Texto-pivô: A descoberta das movimentações estratégicas americanas em Portugal poderiam causar uma guerra política e militar de enormes proporções. A preocupação de Sá Carneiro e Adelino Amaro da Costa começou a tornar-se inconveniente para o governo americano.
Vivo 1: Apesar das teorias que discutem se o atentado foi dirigido a Amaro da Costa ou a Sá Carneiro, para Frederico Duarte Carvalho esse não é o principal foco do caso Camarate. O jornalista que investiga há dezenas de anos este momento marcante para a democracia portuguesa, preferiu concentrar-se nos motivos que poderiam levar a uma queda propositada do avião.
Entrevistado 1: Porque naquela altura em que Sá Carneiro, o avião, cai e há o atentado de Camarate, Portugal estava a enviar armas de forma ilegal para o Irão, furando um embargo internacional que iria provocar, caso fosse conhecido a verdadeira causa, como se fosse relacionada a morte de Sá Carneiro, naquela altura, com este tráfico de armas para o Irão, iria provocar uma revolução nos Estados Unidos, uma revolução democrática nos Estados Unidos e que abalava e que ainda hoje poderia abalar.
Voz Off 1: A primeira nota pública sobre a movimentação das armas, foi feita pelo Diário de Lisboa no dia 5 de Junho de 1979. O jornal afirmou que se encontrava um avião no aeroporto de Lisboa com armas destinadas à Grécia. Peritos afirmaram ser uma manobra de diversão e que as armas tinham como destino outros países como o Irão.

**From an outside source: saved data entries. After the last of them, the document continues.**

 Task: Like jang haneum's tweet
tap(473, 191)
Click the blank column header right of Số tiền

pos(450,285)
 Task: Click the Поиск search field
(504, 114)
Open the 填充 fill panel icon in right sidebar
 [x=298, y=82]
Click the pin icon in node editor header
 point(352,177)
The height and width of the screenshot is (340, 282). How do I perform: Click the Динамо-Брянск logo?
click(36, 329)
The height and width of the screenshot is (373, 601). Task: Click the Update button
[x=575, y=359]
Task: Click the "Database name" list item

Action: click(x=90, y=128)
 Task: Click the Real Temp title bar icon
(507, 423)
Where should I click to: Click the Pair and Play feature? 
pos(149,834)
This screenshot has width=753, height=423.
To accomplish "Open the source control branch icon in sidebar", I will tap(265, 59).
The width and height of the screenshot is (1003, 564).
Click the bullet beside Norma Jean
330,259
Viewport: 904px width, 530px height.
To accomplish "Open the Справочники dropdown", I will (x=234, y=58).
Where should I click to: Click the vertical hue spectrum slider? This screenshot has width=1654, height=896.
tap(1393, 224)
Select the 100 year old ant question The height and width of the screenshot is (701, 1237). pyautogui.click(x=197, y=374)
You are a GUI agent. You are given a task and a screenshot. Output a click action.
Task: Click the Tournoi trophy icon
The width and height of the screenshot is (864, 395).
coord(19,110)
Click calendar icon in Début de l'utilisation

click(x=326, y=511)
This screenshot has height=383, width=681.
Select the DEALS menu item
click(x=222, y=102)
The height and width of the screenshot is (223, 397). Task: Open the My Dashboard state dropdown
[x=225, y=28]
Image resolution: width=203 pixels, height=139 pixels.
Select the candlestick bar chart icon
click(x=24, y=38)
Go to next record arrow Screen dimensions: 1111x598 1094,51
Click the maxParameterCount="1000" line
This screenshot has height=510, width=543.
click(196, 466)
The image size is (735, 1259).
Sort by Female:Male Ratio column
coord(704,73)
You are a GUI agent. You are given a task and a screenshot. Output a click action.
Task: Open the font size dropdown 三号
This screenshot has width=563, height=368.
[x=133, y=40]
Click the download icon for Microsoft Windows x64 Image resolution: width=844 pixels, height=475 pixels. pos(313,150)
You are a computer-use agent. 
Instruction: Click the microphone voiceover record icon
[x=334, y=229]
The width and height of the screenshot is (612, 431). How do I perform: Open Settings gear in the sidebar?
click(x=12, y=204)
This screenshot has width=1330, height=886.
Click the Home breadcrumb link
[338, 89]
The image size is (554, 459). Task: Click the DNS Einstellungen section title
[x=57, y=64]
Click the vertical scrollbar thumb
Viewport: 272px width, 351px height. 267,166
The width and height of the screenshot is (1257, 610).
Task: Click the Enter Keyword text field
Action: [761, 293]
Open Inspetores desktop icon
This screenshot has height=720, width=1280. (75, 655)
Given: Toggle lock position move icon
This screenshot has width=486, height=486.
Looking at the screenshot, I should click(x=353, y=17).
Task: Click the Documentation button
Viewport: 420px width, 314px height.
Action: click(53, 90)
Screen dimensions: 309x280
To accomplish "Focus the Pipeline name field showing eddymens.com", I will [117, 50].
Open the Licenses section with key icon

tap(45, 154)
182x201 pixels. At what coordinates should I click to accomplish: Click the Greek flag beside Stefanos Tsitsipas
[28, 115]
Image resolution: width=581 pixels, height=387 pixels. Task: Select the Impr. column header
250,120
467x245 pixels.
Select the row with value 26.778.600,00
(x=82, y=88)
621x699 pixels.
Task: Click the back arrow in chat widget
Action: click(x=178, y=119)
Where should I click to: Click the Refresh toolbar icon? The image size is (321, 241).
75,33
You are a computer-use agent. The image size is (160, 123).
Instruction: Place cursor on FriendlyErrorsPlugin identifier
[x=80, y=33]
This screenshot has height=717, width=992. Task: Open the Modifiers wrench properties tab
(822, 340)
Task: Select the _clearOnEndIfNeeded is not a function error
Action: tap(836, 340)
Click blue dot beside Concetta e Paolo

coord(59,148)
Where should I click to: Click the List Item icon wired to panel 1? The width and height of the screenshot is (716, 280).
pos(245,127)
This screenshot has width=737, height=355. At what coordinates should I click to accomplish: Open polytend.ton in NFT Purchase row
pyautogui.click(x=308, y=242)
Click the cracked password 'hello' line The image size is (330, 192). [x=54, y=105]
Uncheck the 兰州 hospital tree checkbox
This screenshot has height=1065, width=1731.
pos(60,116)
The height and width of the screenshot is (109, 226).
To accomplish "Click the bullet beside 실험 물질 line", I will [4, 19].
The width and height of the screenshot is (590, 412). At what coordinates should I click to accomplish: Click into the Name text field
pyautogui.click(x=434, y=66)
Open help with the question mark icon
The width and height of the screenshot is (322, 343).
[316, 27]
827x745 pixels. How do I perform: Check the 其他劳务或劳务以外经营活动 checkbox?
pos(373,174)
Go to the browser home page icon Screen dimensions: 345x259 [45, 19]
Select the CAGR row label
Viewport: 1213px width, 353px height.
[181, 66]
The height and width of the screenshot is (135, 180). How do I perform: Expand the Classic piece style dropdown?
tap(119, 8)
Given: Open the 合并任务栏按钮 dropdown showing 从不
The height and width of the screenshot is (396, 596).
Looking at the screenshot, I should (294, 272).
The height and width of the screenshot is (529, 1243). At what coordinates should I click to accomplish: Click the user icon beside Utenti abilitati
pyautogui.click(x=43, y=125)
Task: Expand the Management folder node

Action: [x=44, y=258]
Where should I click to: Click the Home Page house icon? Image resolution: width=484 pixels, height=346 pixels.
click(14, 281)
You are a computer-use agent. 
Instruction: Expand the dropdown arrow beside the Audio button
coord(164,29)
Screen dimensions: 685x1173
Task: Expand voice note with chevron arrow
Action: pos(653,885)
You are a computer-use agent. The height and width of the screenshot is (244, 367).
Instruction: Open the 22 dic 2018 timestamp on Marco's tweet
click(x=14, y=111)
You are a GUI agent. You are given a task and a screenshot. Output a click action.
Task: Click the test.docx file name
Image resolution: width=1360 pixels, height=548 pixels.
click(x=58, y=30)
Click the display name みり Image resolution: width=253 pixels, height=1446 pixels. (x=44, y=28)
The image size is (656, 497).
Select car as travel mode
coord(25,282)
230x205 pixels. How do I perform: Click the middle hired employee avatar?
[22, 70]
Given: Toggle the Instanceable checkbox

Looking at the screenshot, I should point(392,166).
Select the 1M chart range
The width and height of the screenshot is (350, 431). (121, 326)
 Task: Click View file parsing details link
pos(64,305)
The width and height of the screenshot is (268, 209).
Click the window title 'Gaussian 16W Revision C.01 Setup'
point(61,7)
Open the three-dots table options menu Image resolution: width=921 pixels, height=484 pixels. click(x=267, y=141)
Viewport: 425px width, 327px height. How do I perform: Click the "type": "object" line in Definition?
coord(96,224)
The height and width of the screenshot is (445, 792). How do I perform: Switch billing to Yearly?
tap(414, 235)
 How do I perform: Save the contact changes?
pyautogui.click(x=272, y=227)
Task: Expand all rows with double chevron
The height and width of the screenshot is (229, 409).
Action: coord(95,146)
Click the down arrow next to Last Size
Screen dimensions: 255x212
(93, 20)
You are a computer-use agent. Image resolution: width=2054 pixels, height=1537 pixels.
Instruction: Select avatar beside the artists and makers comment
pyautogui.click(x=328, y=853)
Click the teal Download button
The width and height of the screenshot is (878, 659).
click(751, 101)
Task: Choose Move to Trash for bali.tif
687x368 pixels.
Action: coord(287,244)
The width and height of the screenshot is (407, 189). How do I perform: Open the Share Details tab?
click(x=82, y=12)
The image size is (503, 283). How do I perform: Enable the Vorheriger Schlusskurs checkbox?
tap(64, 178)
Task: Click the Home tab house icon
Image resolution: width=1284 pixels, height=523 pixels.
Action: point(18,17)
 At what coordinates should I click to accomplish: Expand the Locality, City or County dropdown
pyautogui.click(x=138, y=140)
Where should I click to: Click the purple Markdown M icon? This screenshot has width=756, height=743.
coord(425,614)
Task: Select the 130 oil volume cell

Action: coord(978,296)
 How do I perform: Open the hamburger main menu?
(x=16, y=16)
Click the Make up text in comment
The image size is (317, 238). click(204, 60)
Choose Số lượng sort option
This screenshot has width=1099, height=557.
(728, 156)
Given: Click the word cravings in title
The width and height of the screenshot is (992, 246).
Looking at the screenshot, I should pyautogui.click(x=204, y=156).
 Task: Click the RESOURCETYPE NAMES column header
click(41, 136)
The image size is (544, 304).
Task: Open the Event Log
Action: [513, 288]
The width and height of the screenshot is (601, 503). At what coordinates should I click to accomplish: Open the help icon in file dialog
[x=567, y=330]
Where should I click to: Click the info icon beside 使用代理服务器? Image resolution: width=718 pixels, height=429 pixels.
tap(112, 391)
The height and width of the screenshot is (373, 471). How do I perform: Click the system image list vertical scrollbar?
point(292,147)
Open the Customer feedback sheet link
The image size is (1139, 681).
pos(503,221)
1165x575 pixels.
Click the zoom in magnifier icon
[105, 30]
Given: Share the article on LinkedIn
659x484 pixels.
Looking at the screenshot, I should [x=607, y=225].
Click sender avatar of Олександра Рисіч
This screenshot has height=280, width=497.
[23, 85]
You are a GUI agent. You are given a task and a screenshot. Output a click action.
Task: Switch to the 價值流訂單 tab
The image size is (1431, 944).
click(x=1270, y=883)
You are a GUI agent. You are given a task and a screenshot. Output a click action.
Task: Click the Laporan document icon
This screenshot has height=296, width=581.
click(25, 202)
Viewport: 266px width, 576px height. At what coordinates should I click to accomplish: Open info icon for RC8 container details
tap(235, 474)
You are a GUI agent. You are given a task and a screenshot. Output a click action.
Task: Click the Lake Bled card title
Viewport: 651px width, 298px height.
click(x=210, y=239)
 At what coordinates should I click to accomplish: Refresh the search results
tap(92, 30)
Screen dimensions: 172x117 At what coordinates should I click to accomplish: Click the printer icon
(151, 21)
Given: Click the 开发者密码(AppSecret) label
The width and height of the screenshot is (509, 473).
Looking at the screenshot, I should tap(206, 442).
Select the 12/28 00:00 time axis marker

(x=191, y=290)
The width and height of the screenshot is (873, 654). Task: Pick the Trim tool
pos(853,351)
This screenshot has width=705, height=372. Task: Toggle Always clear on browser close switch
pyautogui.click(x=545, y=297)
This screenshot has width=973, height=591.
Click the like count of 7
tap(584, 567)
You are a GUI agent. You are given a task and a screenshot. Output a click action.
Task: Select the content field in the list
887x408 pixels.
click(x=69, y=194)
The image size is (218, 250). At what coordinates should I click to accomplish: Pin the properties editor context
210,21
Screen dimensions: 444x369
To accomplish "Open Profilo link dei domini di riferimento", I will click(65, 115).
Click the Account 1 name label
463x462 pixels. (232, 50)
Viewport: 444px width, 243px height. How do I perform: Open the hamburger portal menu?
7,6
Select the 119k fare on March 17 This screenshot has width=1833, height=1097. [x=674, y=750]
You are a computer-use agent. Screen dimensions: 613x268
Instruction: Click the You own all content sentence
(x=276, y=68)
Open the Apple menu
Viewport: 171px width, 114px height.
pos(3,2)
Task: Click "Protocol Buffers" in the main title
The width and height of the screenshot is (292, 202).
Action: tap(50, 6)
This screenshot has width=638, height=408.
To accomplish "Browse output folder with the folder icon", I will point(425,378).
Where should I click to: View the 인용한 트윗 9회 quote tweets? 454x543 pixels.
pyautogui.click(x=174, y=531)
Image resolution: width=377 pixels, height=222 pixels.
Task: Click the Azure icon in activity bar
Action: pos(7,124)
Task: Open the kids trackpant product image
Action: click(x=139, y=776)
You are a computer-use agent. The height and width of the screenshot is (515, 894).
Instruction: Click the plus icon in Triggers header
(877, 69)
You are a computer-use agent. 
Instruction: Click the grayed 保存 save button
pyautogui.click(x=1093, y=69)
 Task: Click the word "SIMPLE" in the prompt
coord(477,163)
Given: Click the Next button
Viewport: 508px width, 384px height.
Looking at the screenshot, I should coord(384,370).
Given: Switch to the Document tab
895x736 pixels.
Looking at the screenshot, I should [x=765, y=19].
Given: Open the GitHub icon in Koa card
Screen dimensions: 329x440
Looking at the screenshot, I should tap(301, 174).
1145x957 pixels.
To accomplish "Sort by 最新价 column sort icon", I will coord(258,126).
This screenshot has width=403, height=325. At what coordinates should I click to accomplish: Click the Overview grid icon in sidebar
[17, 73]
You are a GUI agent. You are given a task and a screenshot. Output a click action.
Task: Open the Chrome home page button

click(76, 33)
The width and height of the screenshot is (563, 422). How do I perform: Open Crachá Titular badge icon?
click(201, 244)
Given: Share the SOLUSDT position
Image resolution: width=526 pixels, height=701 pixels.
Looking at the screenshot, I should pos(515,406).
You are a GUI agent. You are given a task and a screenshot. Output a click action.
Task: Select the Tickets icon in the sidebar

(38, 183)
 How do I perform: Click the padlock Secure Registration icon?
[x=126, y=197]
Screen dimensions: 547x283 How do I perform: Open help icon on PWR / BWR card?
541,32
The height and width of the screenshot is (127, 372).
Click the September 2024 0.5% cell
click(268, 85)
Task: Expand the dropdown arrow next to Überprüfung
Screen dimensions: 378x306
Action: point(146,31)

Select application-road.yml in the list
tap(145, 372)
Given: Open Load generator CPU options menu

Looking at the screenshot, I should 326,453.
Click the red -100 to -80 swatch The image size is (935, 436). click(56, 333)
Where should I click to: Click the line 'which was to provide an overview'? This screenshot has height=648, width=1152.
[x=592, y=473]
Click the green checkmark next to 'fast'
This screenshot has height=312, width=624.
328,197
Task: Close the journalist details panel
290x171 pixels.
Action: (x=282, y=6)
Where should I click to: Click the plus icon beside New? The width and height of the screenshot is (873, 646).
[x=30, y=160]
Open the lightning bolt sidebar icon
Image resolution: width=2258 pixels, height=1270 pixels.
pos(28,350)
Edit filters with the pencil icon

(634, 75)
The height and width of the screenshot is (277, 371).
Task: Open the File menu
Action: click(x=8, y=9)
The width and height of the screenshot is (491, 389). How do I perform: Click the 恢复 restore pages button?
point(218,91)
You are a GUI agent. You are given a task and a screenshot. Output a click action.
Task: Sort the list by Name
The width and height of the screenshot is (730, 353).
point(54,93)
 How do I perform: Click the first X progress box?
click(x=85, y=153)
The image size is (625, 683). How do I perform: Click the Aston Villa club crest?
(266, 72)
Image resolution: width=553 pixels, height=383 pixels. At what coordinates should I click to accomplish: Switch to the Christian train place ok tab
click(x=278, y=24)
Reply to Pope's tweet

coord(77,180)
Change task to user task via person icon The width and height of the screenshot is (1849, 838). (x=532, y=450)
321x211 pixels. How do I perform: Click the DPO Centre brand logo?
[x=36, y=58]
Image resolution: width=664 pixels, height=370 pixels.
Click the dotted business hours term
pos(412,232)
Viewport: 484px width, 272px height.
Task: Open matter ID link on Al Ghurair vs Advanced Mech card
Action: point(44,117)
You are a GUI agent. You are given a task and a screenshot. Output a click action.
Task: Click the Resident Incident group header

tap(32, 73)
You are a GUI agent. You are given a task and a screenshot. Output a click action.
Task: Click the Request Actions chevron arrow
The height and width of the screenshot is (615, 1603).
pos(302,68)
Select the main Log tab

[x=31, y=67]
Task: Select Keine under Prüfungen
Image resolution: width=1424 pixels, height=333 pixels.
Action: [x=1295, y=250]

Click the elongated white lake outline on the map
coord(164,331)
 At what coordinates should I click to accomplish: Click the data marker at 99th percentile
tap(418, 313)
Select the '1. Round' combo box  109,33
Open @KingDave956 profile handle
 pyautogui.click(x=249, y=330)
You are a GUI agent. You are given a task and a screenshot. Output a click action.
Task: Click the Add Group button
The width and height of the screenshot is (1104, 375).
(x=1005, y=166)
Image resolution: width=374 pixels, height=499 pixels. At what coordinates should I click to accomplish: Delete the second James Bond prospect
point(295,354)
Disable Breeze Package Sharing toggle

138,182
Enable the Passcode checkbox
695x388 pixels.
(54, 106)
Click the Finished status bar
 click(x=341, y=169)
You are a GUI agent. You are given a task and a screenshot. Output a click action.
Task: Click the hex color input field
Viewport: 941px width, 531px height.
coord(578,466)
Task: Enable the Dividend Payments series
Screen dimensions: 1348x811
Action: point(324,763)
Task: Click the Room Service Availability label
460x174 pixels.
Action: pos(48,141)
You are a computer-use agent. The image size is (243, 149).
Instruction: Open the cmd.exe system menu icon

Entrevistado 2: Há aliás uma notícia do Portugal Hoje na altura, vim descobrir mais tarde, que denunciava que esse tráfico estava a passar por Lisboa e houve um desmentido do Ministério da Defesa que isso estivesse a acontecer, eu acho que isso pode ter sido o disparador do atentado. O Ministério da Defesa desmentiu porque não tinha nada a ver com isso, mas desatou a fazer perguntas, desatou a querer saber o que se passava e foi ao querer saber o que se passava, que foi inquietar as pessoas que estavam a fazer isso.
Voz Off 2: Ronald Reagan foi eleito presidente dos Estados Unidos da América, com George Bush como vice-presidente, nas eleições de 4 de Novembro de 1980. Uma humilhação para o presidente derrotado Jimmy Carter, que não conseguiu cumprir a promessa de resolver a crise de reféns no Teerão a tempo das eleições. O que lhe valeu uma derrota para os candidatos republicanos.
Entrevistado 1: Ora, Sá Carneiro morre no meio deste caso. Há as eleições a 4 de Novembro de 1980, Sá Carneiro morre a 4 de Dezembro, mas os reféns só foram libertados no dia de tomada de posse de Ronald Reagan que é 20 de Janeiro de 1981. Se Sá Carneiro tivesse dito antes da tomada de posse, que havia armas a ser enviadas para o Irão ilegalmente e que isto consubstanciava a ideia de que houve uma negociação secreta da campanha Reagan e Bush para a não libertação dos reféns, enfraquecendo a campanha do Jimmy Carter, isto seria um escândalo mundial.
Voz Off 3: Depois da tragédia de Camarate ainda foram reportados dois envios de armas para o Irão, no dia 9 de Dezembro de 1980 e no dia 26 de Janeiro de 1981. Nessa altura vigorava ainda o embargo internacional que proibia a transação de armas para o exército iraniano. Este negócio de armamento encetado pelo governo americano era assim ilegal.
Entrevistado 2: É evidente que se num país de trânsito como o nosso, caso fosse descoberto em 1980, no início do conflito, não em 1984 quando já se tinha passado, um escândalo destas proporções teria consequências políticas e militares de enorme proporção. Eu admito que tenha vindo daí a ordem para fazer este atentado.
Voz Off 4: Descobrir que a queda que vitimou os governantes portugueses podia não ter sido acidental, foi um duro golpe para as instituições internacionais, que não contavam ser questionadas pelos motivos de um aparente acidente, de um pequeno país relativamente irrelevante como Portugal.
Vivo 2: Mais de 30 anos depois, persiste um vazio de informação nos próprios arquivos da agência secreta americana, que se recusa a revelar as comunicações entre Portugal e os Estados Unidos nesse período. Em Portugal e sobre alta pressão, o Ministério Público e a Polícia Judiciária também se recusam a corrigir a tese de acidente. Quem não se conformou e foi à procura de evidências, não teve vida fácil.
Entrevistado 2: Portanto eu não percebo, não consigo perceber, como é que a Polícia Judiciária e o Ministério Público perante uma evidência de um depoimento mal interpretado porque mal colhido, não manda refazer os autos com base numa testemunha ocular desta responsabilidade, que relata ter visto uma pequena explosão no início do voo. Não consigo compreender.